Armando Tinnirello
Italie
Biographie
Armando Tinnirello est né en 1950 à Lentini (Syracuse), en Italie, et vit et travaille à Milan. Il a étudié à l’Istituto Statale d’Arte de Catane, où il a obtenu le Diplôme de Maître d’Art en 1969 et, en 1973, un Diplôme d’Arts Appliqués avec spécialisation en peinture, photographie et sérigraphie.

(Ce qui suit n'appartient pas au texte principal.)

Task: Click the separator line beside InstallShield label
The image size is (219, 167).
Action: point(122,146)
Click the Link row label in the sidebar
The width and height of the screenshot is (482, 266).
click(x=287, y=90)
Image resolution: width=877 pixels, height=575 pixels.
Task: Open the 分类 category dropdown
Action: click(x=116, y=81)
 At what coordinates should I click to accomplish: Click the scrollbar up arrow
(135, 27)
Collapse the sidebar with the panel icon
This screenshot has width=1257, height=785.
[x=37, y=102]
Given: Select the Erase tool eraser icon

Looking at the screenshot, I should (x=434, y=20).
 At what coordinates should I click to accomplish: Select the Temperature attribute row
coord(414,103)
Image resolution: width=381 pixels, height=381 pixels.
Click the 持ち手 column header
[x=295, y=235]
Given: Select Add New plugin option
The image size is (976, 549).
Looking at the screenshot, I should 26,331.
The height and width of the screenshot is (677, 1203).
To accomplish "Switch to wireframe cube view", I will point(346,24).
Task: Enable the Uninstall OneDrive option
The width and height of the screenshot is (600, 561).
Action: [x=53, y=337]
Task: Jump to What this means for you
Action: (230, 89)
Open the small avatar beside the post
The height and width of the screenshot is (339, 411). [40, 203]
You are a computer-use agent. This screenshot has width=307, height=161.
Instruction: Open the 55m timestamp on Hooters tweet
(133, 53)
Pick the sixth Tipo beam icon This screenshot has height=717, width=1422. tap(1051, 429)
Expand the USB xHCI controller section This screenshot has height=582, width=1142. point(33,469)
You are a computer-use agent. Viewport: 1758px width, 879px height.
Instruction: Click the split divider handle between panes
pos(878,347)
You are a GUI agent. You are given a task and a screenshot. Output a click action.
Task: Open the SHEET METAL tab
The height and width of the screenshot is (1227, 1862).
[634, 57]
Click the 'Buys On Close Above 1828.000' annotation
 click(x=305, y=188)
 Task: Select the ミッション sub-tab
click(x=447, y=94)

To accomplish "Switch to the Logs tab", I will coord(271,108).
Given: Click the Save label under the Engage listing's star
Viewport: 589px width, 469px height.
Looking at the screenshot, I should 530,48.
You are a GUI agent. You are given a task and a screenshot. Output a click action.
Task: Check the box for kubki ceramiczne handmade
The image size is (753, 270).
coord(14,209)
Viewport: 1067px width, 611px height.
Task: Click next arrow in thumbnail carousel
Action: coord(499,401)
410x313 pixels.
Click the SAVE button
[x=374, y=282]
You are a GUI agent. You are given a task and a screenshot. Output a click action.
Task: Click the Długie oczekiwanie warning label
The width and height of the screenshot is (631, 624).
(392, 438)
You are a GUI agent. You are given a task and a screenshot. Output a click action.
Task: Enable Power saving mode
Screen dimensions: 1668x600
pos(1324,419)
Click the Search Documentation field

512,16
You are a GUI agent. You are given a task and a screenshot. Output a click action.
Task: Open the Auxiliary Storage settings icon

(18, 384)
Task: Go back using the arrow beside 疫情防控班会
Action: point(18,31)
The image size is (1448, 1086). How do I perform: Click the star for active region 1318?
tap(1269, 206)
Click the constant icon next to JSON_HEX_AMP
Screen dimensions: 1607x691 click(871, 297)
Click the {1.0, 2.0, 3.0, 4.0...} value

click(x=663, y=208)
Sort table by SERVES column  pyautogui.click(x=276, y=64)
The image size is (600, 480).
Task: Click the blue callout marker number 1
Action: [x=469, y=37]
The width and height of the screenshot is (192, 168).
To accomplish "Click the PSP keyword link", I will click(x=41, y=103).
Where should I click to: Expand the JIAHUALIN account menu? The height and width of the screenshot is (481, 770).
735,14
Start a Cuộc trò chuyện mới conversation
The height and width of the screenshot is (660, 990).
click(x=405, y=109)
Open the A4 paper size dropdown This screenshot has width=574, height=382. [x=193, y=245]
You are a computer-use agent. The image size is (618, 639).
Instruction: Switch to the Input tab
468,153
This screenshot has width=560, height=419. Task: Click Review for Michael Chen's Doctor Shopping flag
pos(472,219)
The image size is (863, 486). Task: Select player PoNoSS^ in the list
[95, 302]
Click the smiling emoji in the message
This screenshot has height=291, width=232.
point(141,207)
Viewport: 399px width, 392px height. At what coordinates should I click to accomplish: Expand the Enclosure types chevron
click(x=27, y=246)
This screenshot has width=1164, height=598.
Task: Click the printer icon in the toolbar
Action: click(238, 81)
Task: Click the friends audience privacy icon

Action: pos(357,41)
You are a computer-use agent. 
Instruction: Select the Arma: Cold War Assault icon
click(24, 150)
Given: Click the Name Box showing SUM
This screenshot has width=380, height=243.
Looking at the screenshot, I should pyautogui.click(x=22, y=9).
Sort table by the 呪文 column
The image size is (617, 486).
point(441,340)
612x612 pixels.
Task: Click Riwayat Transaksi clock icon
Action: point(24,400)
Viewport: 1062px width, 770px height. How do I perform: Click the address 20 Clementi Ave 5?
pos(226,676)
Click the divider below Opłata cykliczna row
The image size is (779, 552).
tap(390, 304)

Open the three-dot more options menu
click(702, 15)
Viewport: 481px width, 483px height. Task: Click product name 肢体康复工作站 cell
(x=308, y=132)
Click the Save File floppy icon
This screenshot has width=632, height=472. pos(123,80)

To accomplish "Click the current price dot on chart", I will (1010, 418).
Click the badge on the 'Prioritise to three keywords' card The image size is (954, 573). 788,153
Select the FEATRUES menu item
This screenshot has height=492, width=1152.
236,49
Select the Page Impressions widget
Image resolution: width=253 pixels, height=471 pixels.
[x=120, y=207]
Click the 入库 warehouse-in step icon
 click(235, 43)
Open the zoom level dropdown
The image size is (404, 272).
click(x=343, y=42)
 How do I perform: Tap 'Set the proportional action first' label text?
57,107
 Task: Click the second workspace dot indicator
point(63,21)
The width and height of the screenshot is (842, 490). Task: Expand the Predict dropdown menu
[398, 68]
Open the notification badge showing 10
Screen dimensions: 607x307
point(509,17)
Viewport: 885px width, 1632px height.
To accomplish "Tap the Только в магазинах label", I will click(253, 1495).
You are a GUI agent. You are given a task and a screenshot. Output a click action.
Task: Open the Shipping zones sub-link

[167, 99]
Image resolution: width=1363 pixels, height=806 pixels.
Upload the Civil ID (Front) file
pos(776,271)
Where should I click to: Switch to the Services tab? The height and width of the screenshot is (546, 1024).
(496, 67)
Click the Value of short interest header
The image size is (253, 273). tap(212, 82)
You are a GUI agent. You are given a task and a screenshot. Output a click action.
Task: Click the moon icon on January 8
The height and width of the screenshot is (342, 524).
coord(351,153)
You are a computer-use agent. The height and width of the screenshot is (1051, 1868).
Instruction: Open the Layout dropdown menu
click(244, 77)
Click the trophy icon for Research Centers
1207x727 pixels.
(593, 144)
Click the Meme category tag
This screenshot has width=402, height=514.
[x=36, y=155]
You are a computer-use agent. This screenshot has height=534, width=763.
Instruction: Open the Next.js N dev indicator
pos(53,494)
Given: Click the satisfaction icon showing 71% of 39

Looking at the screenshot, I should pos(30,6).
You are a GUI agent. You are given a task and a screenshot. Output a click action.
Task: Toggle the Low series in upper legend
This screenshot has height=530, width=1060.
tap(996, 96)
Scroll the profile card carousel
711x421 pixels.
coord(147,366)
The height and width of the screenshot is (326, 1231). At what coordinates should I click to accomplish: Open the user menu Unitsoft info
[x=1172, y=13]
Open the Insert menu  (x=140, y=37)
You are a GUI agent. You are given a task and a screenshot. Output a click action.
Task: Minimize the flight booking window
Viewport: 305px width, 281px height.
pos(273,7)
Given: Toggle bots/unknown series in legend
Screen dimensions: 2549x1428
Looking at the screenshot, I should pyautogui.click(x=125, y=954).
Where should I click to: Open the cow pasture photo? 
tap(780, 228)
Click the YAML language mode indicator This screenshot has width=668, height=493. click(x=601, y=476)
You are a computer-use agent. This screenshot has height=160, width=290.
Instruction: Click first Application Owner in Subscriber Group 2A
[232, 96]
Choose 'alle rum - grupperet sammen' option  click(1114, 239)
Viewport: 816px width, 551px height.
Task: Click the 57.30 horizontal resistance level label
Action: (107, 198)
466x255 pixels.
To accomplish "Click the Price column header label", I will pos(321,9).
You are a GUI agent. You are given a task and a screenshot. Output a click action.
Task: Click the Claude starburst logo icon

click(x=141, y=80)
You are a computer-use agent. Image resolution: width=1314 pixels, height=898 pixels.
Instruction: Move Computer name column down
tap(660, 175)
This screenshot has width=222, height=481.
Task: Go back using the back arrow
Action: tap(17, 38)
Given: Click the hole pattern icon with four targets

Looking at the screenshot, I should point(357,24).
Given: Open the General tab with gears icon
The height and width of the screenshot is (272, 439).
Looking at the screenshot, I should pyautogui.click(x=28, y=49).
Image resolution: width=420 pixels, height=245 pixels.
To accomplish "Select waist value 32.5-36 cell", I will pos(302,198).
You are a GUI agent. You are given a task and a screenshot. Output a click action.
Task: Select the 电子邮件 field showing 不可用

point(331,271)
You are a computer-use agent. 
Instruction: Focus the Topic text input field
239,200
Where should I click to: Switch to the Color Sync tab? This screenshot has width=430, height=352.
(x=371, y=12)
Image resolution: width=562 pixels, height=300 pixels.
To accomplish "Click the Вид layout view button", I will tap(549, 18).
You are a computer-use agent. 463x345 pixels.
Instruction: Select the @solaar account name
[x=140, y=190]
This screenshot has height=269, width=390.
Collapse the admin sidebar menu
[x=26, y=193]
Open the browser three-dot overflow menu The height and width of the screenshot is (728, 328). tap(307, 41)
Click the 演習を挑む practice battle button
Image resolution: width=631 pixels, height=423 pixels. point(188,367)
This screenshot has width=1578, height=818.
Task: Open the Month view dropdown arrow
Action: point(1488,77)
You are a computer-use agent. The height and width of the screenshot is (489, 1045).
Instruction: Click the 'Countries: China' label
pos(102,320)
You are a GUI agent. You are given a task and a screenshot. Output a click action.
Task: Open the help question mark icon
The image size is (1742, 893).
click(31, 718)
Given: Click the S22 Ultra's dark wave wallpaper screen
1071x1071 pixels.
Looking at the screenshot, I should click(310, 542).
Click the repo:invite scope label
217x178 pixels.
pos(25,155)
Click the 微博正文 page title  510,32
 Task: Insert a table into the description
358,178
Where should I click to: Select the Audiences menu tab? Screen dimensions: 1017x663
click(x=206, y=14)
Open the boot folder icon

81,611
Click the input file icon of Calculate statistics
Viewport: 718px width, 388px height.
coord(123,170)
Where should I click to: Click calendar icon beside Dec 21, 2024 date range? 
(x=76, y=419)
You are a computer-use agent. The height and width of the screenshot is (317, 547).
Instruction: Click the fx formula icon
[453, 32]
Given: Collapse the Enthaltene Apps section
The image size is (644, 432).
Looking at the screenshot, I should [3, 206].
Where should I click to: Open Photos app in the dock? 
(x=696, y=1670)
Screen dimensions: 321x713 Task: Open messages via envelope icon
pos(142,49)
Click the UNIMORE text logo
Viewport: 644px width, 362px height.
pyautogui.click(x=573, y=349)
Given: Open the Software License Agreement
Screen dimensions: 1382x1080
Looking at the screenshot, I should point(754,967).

En 1983, il s’est installé aux États-Unis, où il a vécu et travaillé à Sarasota, en Floride. En 1986, il a réalisé sur commande la sculpture environnementale Wall Fragment – Remains (ciment, plâtre, peinture acrylique et lumière néon) à Siesta Key, Sarasota ; l’œuvre est aujourd’hui conservée dans une collection privée. Il est revenu en Italie en 1990 et s’est installé à Milan, où il poursuit sa pratique artistique.
En 1995, il a participé comme performeur à la vidéo Soft Driller de Miltos Manetas, photographiée par Armin Linke, et en 1998 il a également participé comme performeur à Abstract (from) Mirrorsites ’98, également de Miltos Manetas, à la Galleria Le Case d’Arte de Milan, de nouveau documenté par Armin Linke.
Il exprime sa recherche artistique à travers la peinture et la photographie. Dans la peinture, il s’inspire de la philosophie d’Héraclite et du mythe du feu primordial. Dans la photographie, il s’inspire de la nature, du mythe de la métamorphose et de la quête chamanique, créant des images qui prennent souvent la forme de masques tribaux symboliques.
Projet
“Shaman Series” d’Armando Tinnirello est un projet photographique conceptuel de longue durée dans lequel l’artiste italien s’appuie sur le symbolisme chamanique, le mythe de la métamorphose et le langage visuel des masques rituels pour explorer la relation entre l’humanité, la nature, l’esprit et la transformation intérieure. Dans cette série, les forêts et les paysages sauvages servent de décors évocateurs pour des portraits de figures énigmatiques portant des masques inspirés de traditions tribales, suggérant un monde au-delà du quotidien où se rencontrent les forces invisibles de la nature, l’énergie ancestrale et l’imagination.
Les masques ne sont liés à aucune époque ni à aucun lieu précis, mais fonctionnent comme des métaphores de présence spirituelle et d’identité, invitant le spectateur à réfléchir à notre place dans le cosmos et à la tension entre l’exploitation humaine de la nature et notre connexion profonde avec elle. Les images de Tinnirello évoquent la puissance mythique et symbolique de la tradition chamanique, chaque portrait apparaissant comme un seuil entre le monde matériel et d’autres dimensions de l’expérience.